Riverboat casino and hotel in Mississippi

Bally's Vicksburg is a riverboat casino and hotel in Vicksburg, Mississippi. It is owned and operated by Bally's Corporation. It has 25000 sqft of gaming space and 89 hotel rooms.

==History==
The project was initiated by the Rainbow Casino Corporation (RCC), made up of John A. Barrett and Leigh Seippel. Hospitality Franchise Systems agreed to provide $7.5 million in financing, and to franchise a hotel at the property under its Days Inn brand. Six Flags agreed to build a 10-acre theme park named Pennants. United Gaming (later known as Alliance Gaming, and then Bally Technologies) signed on to manage the casino.

The Rainbow Casino opened on July 12, 1994, with 574 slot machines and 28 table games. United Gaming took a 45 percent ownership stake on the day it opened. It took a controlling stake the following year, after RCC failed to finance elements of the casino that it was responsible for.
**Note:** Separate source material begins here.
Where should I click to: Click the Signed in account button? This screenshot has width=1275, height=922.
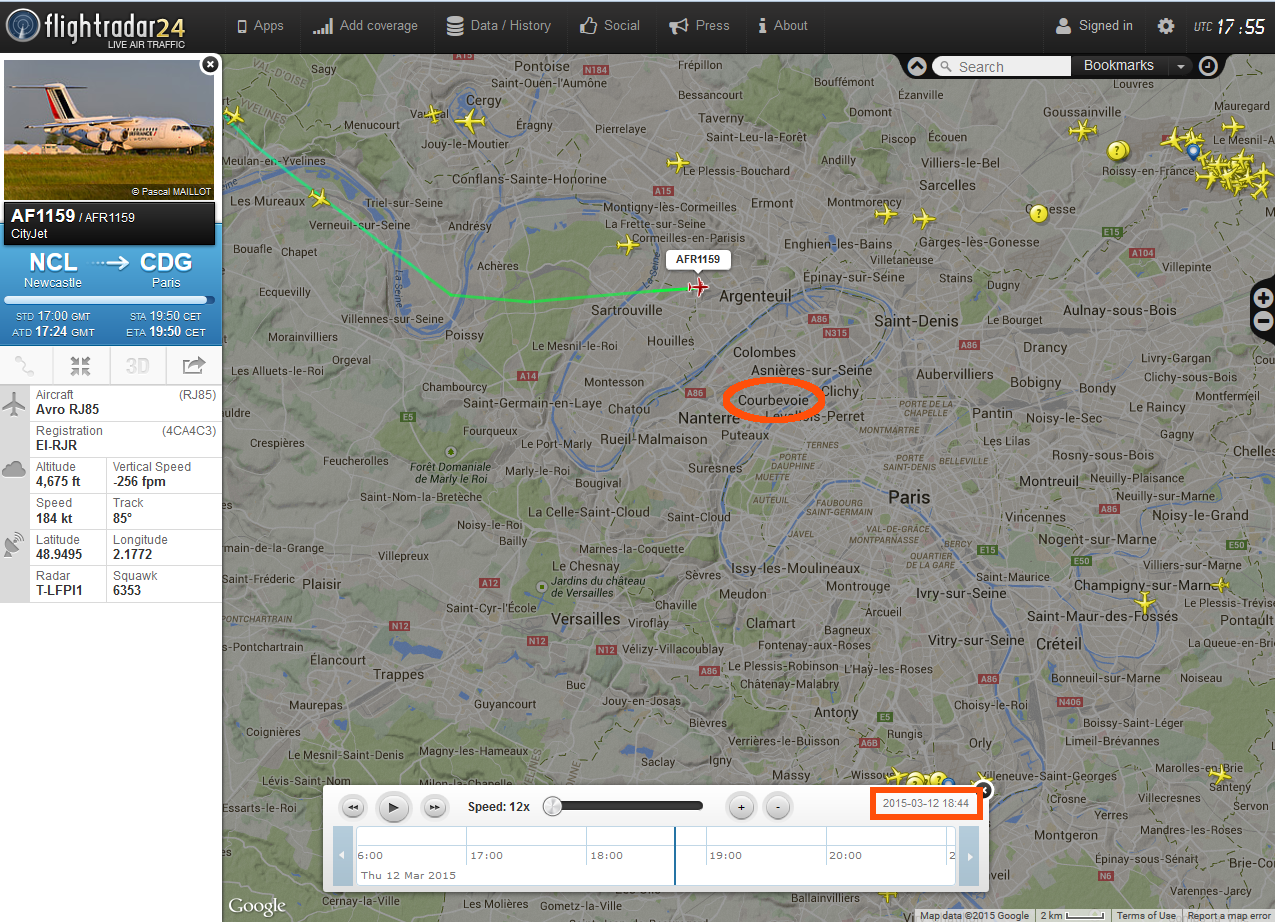1094,26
The hotel, owned by AmeriHost, opened in May 1995, and the company called it "the most upscale Days Inn anywhere". It was rebranded as an AmeriHost Inn by 2000, and in 2002 it was sold to AmeriHost's former chairman, Michael P. Holtz.
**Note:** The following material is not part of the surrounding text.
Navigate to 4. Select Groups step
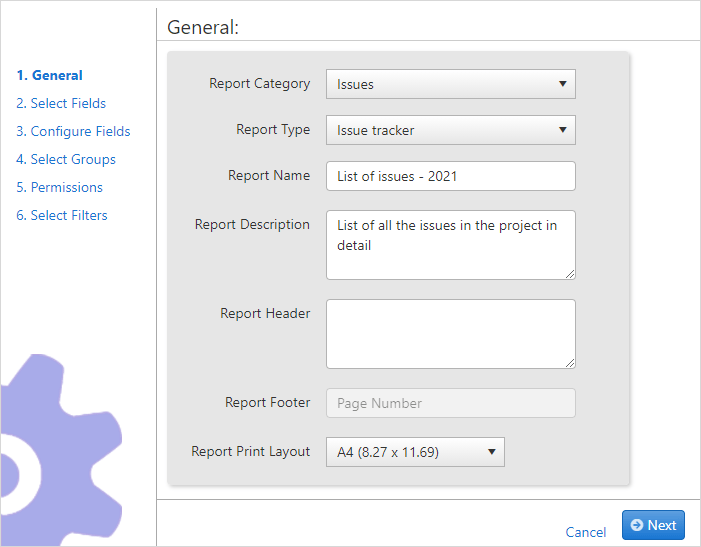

The theme park, renamed as Funtricity Entertainment Park, also opened in May 1995. Six Flags designed it as the flagship in a new chain of entertainment centers, targeted at markets too small to support a full-size park; within two years, though, the concept was reportedly put on hold. The park closed in 1998, and Alliance bought the site for $500,000 and adapted its main building for use as a concert venue.
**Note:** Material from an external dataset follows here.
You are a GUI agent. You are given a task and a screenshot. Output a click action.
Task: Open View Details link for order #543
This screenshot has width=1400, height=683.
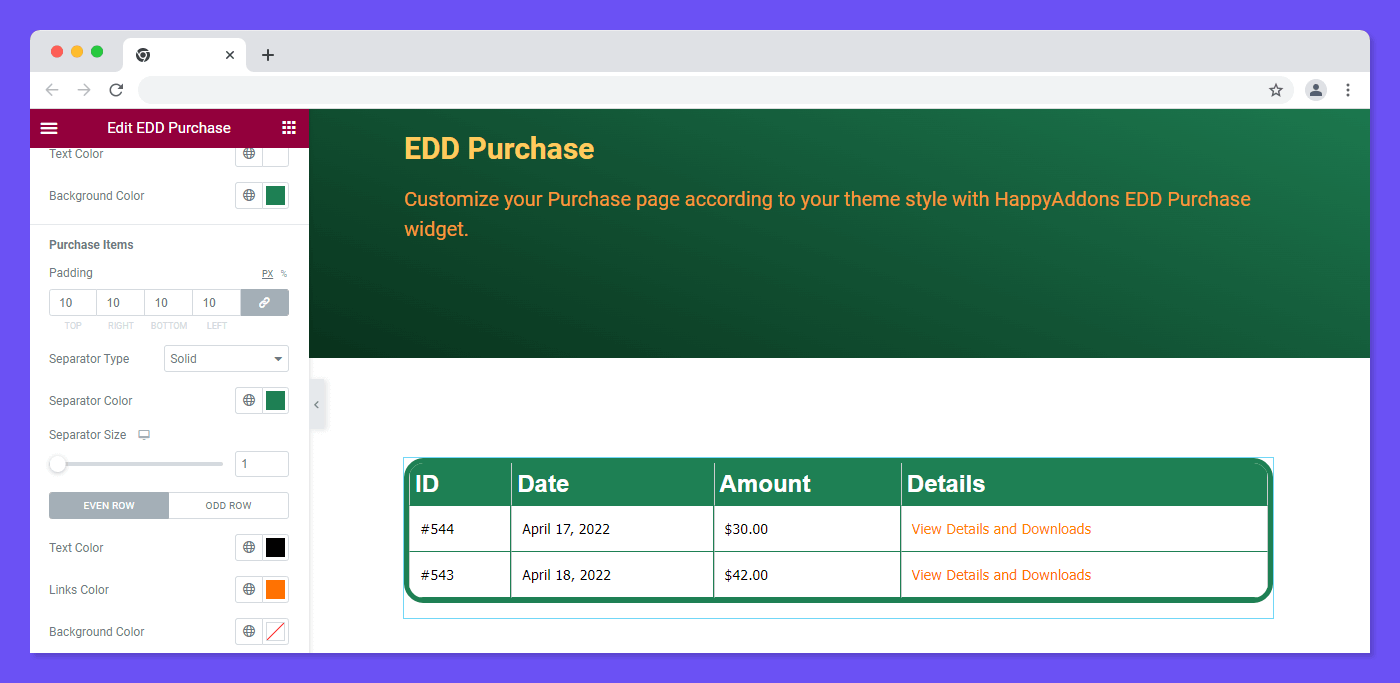coord(1001,575)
A casino expansion was completed in 1999, increasing the number of slot machines from 725 to over 1,000.

In 1999, United Gaming put the property, along with its other casino in Nevada, on the market, to help pay down corporate debts, but no satisfactory offers were received.

Bally put the Rainbow back on the market in 2006. In 2010, a sale was finally made to Isle of Capri Casinos for $80 million. Isle of Capri rebranded the property under its Lady Luck name in November 2012.

In March 2018, Eldorado Resorts (which had acquired Isle of Capri Casinos in 2017) agreed to sell the property to Churchill Downs Inc., owner of the neighboring Riverwalk Casino, for $51 million. The sale was canceled, however, as a result of inquiries from antitrust regulators. In July 2019, Eldorado agreed instead to sell the property to Twin River Worldwide Holdings, along with the Isle of Capri Casino Kansas City, for a total of $230 million. The deal was made to help finance Eldorado's pending acquisition of Caesars Entertainment. The sale to Twin River closed in July 2020, and the property was renamed as Casino Vicksburg.

Twin River then purchased the Bally's casino brand from Caesars Entertainment, changed its own name to Bally's Corporation, and announced plans to rebrand most of its casinos. As part of this rebranding, Casino Vicksburg became Bally's Vicksburg in August 2021.